ACTIVITY
When the word "agent" shows up in a line of the records below, copy that line.

** GIVEN DATA follows **

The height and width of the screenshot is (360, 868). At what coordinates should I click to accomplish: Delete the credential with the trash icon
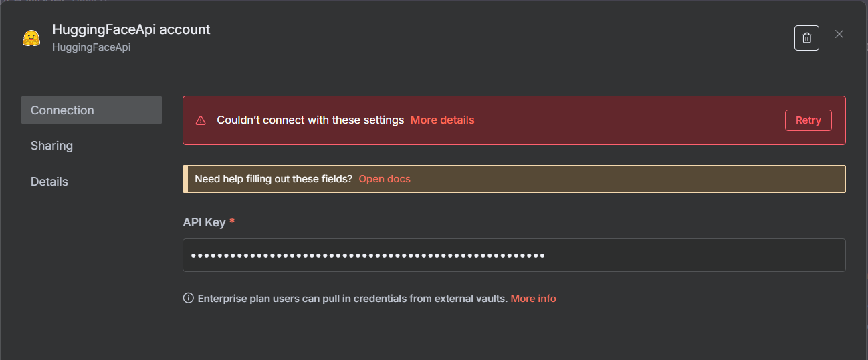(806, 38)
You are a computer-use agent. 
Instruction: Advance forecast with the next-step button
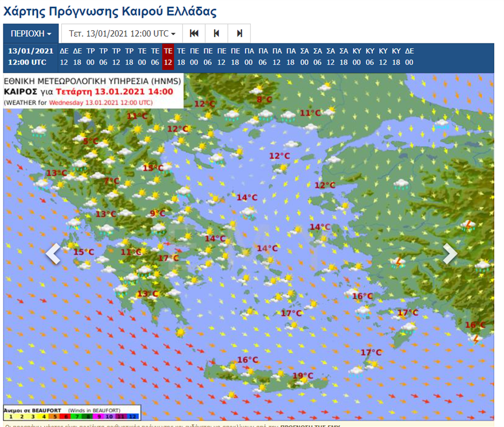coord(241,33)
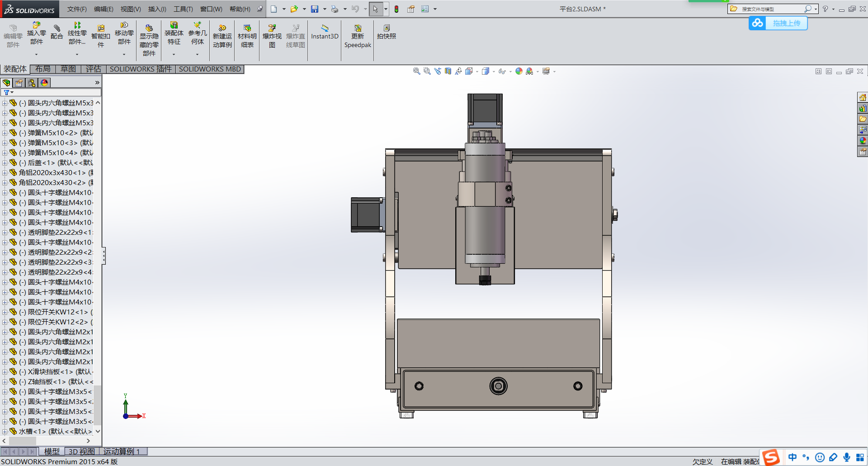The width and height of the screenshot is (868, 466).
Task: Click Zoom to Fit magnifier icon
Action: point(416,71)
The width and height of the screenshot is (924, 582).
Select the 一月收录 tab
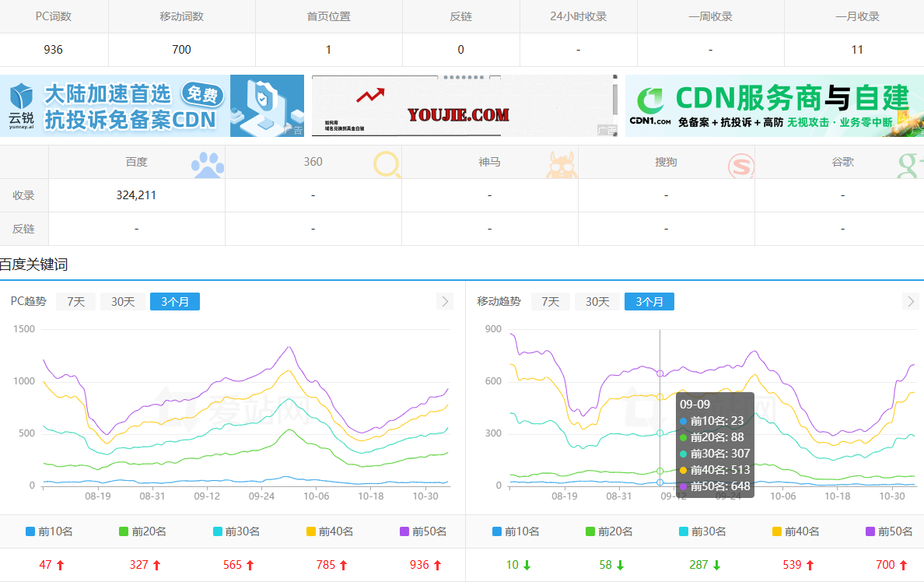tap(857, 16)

** End of GIVEN DATA **
** GIVEN DATA follows **

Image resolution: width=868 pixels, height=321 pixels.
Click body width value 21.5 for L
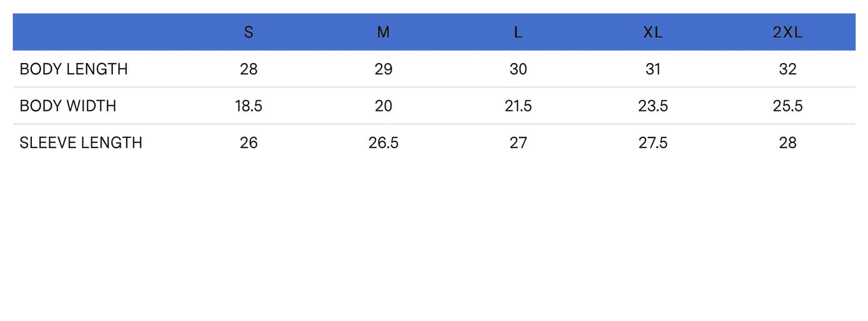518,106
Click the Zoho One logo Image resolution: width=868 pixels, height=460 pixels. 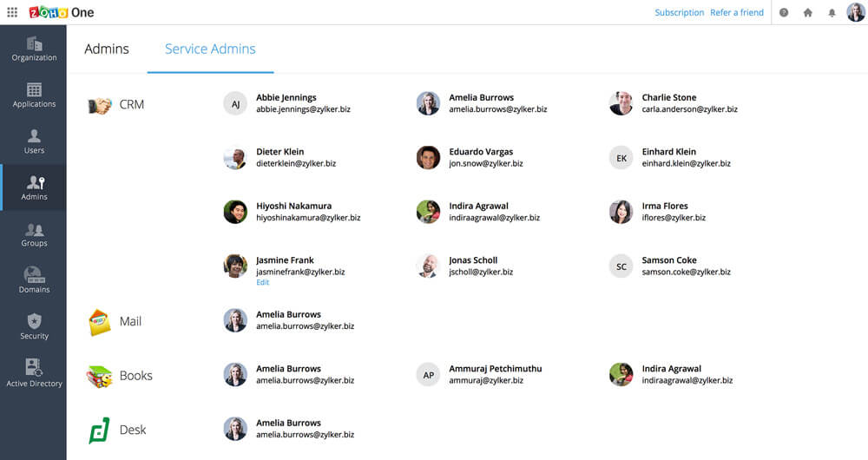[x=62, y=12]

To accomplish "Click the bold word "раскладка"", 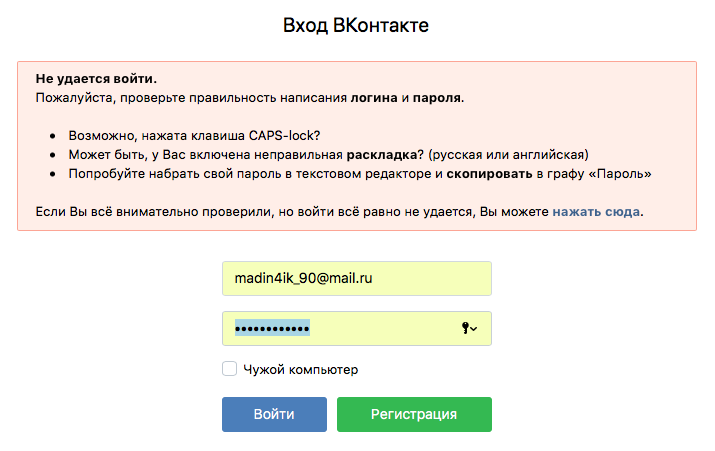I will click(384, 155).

** End of GIVEN DATA **
** GIVEN DATA follows **

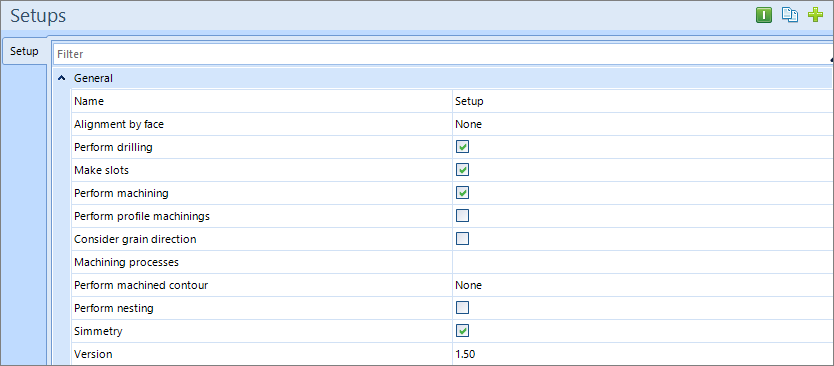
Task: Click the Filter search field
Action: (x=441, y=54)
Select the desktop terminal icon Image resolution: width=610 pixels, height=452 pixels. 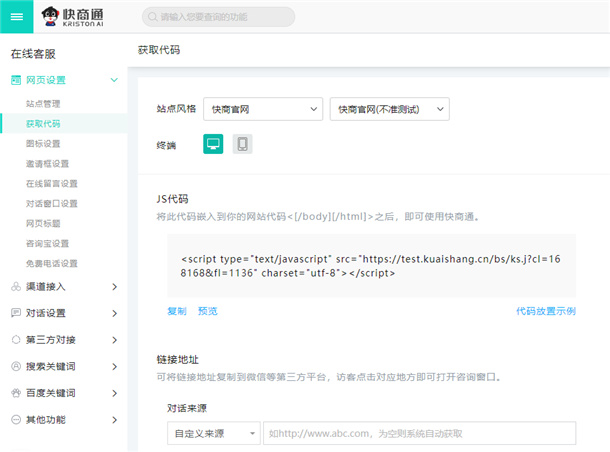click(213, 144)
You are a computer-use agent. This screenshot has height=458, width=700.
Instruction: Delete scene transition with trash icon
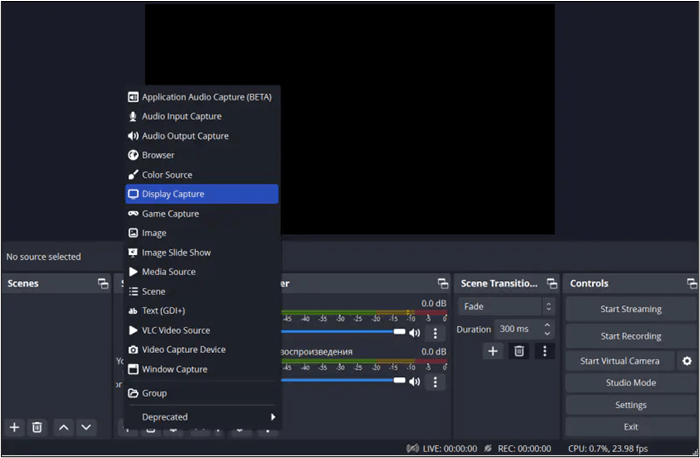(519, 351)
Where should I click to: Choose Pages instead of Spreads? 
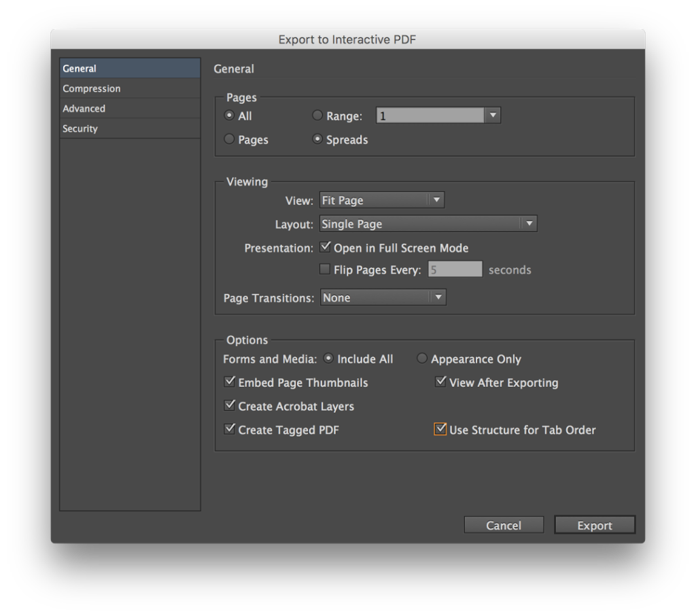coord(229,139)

** End of GIVEN DATA **

OUTPUT OF THE TASK
You are a computer-use agent. 
You are a computer-use agent. This screenshot has height=458, width=700.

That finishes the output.